Effects of extracellular pH on the interaction of sipatrigine and lamotrigine with high-voltage-activated (HVA) calcium channels in dissociated neurones of rat cortex

Abstract

Acidic extracellular pH reduced high-voltage-activated (HVA) currents in freshly isolated cortical pyramidal neurones of adult rats, shifting activation to more positive voltages ( V 1/2=−18 mV at pH 7.4, −11 mV at pH 6.4). Sipatrigine inhibited HVA currents, with decreasing potency at acidic pH (IC 50 8 μM at pH 7.4, 19 μM at pH 6.4) but the degree of maximal inhibition was >80% in all cases (pH 6.4–8.0). Sipatrigine has two basic groups (p K A values 4.2, 7.7) and at pH 7.4 is 68% in monovalent cationic form and 32% uncharged.

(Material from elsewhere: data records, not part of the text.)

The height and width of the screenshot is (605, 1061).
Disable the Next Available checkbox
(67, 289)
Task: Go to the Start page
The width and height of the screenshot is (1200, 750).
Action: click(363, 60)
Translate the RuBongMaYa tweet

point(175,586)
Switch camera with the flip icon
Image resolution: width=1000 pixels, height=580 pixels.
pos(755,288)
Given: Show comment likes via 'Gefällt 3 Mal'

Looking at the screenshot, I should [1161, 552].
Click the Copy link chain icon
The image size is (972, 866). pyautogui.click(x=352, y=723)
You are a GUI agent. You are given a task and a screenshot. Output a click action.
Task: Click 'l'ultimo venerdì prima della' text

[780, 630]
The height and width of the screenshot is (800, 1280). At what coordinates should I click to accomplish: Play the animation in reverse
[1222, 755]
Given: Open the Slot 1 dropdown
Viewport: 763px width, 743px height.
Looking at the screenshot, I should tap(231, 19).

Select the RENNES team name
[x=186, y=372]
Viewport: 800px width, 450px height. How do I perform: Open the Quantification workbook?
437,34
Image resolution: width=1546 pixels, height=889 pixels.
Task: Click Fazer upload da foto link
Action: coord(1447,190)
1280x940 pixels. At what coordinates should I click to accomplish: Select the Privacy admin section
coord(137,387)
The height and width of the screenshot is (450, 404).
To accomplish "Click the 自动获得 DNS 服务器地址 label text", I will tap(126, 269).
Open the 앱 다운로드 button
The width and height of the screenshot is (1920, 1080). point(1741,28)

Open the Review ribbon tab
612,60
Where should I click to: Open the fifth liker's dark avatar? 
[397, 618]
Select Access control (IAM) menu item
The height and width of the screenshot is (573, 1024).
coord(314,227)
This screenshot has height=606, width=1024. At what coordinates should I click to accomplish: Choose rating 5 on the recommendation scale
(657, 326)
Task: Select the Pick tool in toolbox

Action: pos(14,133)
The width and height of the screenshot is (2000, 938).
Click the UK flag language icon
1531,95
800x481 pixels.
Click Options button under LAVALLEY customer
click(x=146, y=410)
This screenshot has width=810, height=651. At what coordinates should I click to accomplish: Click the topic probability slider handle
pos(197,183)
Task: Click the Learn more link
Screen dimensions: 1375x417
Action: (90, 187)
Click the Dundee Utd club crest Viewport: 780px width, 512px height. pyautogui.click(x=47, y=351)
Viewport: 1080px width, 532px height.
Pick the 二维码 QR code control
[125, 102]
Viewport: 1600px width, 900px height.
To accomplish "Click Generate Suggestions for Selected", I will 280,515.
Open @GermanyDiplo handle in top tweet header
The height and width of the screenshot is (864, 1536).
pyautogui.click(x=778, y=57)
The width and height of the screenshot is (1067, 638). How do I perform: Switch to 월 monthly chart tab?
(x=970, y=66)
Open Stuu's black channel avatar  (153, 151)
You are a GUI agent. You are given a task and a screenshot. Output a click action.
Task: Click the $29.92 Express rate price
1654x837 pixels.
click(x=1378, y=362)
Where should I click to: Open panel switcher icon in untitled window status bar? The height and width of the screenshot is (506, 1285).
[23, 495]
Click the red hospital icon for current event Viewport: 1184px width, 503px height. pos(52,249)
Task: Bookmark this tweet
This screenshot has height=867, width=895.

From simple binding theory, the pH dependence of sipatrigine inhibition indicates a protonated group with p K A 6.6. Sipatrigine (50 μM) shifted the voltage dependence of channel activation at pH 7.4 (−7.6 mV shift) but not at pH 6.4. Lamotrigine has one basic site (p K A 5.5) and inhibited 34% of the HVA current, with similar potency over the pH range 6.4–7.4 (IC 50 7.5–9 μM). These data suggest that the sipatrigine binding site on HVA calcium channels binds both cationic and neutral forms of sipatrigine, interacts with a group with p K A=6.6 and with the channel activation process, and differs from that for lamotrigine.